3d illustration of mitochondria

Nurse practitioners (NPs) have a front-line role diagnosing and treating patients, so they require continuing education and medical updates. But a general NP education may not include in-depth metabolic genetics training that holds clues to diagnosing certain serious medical illnesses.

“My job as an educator in nursing is thinking about where the gaps are,” says Beth Heuer, a pediatric nurse practitioner and associate professor of instruction in Temple’s nursing program. “What can I teach? What can I produce? How can I disseminate information we don't get enough of?”

Heuer, whose specialties include neurology and rare disorders, is producing a five-part series of articles for the field-leading Journal of the American Association of Nurse Practitioners on the mitochondrial genome and its links to a wide variety of ailments. The series, which began in September 2021 and will continue through 2023, covers biology around the mitochondria, assessment of disorders, and treatment considerations. 

She calls mitochondrial DNA “the other genome.”

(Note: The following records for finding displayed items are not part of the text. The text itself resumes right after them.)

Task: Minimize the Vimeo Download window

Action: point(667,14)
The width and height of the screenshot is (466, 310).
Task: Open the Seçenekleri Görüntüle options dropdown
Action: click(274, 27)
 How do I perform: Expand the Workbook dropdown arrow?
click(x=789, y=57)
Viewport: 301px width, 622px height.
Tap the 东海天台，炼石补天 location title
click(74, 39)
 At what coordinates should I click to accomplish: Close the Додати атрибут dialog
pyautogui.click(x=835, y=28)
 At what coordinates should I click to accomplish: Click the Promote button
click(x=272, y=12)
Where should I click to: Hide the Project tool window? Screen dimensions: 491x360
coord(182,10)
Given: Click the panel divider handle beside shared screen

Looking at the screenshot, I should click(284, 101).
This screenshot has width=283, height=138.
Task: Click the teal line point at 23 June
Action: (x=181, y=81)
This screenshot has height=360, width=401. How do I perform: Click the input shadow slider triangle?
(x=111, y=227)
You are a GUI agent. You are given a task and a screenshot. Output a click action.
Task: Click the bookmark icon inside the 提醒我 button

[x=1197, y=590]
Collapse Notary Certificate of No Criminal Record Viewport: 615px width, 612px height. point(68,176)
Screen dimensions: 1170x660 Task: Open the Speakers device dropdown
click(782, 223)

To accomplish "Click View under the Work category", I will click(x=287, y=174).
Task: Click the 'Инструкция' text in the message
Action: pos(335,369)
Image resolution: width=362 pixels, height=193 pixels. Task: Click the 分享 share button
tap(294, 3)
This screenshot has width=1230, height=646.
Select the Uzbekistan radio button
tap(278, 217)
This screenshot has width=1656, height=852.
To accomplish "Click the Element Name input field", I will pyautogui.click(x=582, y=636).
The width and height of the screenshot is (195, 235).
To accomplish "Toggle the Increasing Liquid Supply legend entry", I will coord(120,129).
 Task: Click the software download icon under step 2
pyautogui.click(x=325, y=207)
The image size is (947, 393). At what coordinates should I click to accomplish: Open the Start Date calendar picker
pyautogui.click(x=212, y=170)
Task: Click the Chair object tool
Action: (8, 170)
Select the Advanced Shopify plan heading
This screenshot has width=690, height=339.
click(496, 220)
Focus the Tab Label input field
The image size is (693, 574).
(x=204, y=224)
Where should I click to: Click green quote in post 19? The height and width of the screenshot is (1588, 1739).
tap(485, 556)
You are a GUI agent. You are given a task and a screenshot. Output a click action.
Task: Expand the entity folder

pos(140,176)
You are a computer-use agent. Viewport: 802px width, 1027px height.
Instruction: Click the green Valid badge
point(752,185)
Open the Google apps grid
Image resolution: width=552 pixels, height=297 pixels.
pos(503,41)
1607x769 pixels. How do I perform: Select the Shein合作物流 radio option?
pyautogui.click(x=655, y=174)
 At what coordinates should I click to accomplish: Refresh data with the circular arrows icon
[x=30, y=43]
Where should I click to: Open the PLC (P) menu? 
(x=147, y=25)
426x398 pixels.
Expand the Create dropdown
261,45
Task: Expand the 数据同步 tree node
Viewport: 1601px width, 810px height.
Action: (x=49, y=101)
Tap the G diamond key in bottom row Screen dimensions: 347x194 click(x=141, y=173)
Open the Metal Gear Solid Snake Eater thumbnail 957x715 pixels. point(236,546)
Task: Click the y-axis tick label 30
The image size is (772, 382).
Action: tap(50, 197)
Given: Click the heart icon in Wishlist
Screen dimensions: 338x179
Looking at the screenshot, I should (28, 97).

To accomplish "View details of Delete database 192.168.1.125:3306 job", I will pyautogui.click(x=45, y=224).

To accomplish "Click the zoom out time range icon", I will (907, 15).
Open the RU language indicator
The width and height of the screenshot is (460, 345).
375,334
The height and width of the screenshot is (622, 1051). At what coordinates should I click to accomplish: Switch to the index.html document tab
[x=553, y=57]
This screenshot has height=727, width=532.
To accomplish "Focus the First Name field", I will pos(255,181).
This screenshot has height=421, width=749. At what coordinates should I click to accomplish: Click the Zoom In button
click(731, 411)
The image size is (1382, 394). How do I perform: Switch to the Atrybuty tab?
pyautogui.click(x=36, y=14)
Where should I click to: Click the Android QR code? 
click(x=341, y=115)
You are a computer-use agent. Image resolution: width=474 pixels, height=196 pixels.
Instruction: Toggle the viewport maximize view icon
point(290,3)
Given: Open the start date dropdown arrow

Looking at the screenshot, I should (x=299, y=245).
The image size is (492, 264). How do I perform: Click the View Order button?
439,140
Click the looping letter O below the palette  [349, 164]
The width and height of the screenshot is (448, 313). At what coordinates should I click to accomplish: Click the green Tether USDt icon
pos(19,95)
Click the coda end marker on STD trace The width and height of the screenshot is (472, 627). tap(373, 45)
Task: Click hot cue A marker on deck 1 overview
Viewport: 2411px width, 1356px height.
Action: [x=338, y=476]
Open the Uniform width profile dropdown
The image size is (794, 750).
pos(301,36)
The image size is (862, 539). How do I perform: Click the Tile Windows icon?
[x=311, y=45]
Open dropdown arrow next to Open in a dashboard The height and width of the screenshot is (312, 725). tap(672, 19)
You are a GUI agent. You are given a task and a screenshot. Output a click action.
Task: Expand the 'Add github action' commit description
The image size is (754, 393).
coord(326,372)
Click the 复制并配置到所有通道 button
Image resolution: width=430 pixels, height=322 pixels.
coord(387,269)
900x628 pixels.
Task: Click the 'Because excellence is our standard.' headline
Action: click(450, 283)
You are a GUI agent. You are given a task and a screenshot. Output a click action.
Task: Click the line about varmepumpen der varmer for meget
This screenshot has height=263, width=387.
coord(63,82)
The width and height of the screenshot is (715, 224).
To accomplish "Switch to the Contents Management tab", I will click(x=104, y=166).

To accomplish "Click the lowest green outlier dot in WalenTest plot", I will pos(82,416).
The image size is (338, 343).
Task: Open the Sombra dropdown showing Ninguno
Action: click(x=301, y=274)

“We focus so much on the double-helix DNA, those 23 pairs of chromosomes, nuclear DNA (nDNA). But there is a whole world of diseases that are caused by mitochondrial DNA,” she explains. The mitochondrial genome has its own structure and is tiny compared to nuclear DNA. Mitochondria contain 16,569 base pairs that encode for 37 genes, whereas nDNA contains 3 billion base pairs encoding for over 20,000 genes. 

More important to diagnosis, mutations in the mitochondrial genome, which may be inherited at birth or may develop in aging, are connected with a broad range of symptoms across the body. These can include cardiac, respiratory, and gastrointestinal issues and difficulties with hearing, vision or swallowing. Neurologic problems can include seizures or migraines. Patients may have fatigue and muscle weakness. Organs with high energy requirements are most typically affected.  

“Things can go wrong in the mitochondria that impact how energy is produced in the body and can cause all these different disease entities,” Heuer says. “It’s important for the nurse practitioner to have an awareness of it when thinking about a differential diagnosis. A big part of the process is looking and thinking: What could this be? Who might I need to help me get a better answer? You rule out all the more basic things that it could be, and then you start digging a little deeper.” 

Mitochondrial DNA is almost exclusively inherited from the mother, so patient family histories are useful clues.

“If someone says her side of the family has some diabetes, deafness, muscle pain, and her brother had it but his kids don't, that is meaningful. That's why I'm disseminating the information. It helps you think along those lines,” Heuer says.